START MATERIAL FOR THIS EXERCISE

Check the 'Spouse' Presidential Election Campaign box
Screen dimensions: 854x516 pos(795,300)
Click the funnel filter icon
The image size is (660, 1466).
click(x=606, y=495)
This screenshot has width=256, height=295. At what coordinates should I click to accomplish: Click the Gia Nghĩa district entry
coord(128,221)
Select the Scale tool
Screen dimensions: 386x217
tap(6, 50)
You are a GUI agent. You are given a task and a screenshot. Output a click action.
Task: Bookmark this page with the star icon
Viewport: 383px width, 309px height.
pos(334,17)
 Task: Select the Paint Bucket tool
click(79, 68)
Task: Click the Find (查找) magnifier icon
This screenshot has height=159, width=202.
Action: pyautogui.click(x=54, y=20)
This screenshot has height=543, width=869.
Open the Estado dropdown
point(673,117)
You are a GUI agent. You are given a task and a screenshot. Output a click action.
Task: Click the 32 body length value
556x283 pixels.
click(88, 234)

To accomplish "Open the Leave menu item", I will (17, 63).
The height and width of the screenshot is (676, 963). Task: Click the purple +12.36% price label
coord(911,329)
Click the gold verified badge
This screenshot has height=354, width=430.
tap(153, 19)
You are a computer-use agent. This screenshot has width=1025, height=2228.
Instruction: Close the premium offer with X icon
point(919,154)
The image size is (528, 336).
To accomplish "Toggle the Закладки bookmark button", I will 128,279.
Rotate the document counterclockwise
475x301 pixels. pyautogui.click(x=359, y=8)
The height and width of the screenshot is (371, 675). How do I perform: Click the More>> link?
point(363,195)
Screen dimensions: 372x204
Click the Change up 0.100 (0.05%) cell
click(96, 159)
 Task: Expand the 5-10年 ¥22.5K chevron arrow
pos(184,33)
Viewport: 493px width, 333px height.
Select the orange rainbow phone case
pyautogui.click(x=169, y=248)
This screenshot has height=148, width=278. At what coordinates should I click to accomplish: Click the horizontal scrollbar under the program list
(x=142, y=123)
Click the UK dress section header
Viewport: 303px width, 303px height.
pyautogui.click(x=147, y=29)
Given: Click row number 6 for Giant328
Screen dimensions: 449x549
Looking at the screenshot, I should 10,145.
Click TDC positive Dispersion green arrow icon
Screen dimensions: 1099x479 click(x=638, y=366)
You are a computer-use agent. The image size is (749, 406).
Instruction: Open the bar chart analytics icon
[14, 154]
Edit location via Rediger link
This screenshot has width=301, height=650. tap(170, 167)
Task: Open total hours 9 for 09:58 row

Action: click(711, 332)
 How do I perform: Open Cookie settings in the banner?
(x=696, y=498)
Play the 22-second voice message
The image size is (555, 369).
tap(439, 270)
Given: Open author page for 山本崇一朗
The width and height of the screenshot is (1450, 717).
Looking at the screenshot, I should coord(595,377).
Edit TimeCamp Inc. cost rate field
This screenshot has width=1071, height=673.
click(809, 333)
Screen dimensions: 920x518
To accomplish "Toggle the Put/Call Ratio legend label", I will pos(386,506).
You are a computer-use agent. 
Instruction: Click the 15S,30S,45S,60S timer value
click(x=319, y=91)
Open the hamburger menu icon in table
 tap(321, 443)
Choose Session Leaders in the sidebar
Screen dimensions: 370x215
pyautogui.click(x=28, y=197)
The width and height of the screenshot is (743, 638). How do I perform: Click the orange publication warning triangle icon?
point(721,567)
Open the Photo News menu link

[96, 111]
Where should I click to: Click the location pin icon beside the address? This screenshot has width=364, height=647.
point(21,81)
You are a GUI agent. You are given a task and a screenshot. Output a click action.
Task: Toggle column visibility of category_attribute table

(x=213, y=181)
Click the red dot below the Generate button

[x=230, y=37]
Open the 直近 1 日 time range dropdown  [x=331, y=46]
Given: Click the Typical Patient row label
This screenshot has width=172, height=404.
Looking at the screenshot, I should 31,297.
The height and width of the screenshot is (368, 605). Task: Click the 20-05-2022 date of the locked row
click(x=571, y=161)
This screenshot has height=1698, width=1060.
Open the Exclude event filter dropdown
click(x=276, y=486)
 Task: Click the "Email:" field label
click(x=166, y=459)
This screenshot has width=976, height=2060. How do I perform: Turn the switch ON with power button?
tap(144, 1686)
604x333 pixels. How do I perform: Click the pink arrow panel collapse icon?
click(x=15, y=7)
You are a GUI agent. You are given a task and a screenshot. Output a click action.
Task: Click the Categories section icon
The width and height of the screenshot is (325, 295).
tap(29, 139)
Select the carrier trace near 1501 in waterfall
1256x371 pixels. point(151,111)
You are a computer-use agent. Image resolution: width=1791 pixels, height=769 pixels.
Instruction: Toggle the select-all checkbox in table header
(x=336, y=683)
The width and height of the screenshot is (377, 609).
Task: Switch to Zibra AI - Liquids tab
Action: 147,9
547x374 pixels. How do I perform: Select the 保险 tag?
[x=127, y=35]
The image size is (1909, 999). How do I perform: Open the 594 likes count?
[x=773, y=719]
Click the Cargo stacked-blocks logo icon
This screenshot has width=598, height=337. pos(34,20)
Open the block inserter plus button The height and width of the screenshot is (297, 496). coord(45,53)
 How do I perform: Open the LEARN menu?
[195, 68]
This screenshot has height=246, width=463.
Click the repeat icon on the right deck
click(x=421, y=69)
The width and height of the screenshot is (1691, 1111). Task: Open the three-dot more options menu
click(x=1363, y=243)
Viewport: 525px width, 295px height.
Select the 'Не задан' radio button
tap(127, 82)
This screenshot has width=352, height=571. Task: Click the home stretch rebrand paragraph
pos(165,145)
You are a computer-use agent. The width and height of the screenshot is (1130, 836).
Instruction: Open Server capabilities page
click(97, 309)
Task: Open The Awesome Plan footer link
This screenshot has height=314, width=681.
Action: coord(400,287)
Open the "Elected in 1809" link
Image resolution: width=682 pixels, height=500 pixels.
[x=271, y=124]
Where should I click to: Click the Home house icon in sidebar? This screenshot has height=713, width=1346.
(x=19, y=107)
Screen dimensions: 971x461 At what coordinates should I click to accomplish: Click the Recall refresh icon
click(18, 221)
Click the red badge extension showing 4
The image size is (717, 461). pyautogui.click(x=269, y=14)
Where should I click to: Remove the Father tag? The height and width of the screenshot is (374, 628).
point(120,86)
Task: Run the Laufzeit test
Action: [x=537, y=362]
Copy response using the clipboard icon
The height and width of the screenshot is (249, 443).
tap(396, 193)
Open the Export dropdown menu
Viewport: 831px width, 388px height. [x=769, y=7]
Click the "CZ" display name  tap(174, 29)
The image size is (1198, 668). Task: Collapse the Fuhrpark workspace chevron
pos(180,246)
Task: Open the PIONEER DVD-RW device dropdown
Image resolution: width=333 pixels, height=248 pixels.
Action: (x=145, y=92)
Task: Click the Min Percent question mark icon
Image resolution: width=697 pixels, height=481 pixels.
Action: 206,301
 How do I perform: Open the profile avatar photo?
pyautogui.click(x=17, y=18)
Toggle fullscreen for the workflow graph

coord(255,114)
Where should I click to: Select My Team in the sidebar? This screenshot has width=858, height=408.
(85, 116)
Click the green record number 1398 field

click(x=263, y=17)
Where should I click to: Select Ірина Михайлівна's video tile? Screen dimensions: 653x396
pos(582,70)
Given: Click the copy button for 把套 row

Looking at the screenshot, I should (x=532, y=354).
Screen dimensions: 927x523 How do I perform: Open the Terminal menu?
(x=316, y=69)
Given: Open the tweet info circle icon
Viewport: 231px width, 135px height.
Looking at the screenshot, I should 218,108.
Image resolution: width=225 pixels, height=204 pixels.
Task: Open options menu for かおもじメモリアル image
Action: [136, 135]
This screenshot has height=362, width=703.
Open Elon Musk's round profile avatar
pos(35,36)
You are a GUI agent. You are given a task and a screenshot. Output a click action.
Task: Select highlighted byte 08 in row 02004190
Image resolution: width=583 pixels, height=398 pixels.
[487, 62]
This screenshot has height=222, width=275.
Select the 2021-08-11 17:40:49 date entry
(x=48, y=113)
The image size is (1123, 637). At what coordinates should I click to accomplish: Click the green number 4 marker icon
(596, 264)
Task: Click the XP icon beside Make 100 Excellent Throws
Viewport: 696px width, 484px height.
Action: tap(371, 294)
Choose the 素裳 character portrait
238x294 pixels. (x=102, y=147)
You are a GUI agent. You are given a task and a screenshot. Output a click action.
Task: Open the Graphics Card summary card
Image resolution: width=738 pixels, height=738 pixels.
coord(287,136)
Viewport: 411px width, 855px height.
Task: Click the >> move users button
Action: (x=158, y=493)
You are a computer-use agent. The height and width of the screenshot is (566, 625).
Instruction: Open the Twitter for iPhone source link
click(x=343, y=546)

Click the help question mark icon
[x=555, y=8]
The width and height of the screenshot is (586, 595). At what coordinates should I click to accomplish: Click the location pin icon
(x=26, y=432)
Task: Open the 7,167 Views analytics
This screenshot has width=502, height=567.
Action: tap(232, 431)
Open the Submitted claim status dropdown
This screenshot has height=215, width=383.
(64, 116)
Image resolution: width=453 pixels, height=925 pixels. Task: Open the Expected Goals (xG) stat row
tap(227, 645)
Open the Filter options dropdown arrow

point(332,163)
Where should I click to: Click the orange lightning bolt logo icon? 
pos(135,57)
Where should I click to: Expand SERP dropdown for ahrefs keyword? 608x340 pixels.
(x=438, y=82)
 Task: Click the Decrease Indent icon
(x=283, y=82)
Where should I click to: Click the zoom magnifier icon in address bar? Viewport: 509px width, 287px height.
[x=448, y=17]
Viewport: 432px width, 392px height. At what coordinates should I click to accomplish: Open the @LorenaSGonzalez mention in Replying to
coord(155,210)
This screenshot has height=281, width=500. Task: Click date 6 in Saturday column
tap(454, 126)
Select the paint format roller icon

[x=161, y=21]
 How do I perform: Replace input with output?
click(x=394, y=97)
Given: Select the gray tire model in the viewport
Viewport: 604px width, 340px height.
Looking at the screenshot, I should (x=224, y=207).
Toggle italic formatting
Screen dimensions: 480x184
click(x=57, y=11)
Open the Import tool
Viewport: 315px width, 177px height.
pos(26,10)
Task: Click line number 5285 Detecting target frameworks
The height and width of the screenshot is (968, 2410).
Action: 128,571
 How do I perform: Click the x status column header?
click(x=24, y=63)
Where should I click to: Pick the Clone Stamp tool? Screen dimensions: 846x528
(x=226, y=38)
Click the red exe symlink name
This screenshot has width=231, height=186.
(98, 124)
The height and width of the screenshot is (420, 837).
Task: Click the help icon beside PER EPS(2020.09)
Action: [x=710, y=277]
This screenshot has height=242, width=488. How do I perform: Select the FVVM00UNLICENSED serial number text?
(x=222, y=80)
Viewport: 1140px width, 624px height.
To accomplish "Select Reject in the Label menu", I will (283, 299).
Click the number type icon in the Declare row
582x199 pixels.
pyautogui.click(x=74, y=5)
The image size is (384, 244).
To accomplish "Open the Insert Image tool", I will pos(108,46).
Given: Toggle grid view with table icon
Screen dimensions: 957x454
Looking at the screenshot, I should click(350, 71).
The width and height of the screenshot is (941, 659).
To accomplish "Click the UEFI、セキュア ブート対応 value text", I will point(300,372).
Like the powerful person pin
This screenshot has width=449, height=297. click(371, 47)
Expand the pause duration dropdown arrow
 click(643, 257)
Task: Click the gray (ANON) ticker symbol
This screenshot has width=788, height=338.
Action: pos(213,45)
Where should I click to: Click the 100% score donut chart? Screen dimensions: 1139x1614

END MATERIAL FOR THIS EXERCISE

WHAT YOU HAVE TO DO = Report all lines in the records that include the string "computer".

OUTPUT FOR THIS EXERCISE =
You are a computer-use agent. This screenshot has width=1025, height=2228.
You are a computer-use agent. The image size is (749, 406).
You are a computer-use agent. 
You are a computer-use agent. Image resolution: width=1791 pixels, height=769 pixels.
You are a computer-use agent. The width and height of the screenshot is (1130, 836).
You are a computer-use agent. The height and width of the screenshot is (566, 625).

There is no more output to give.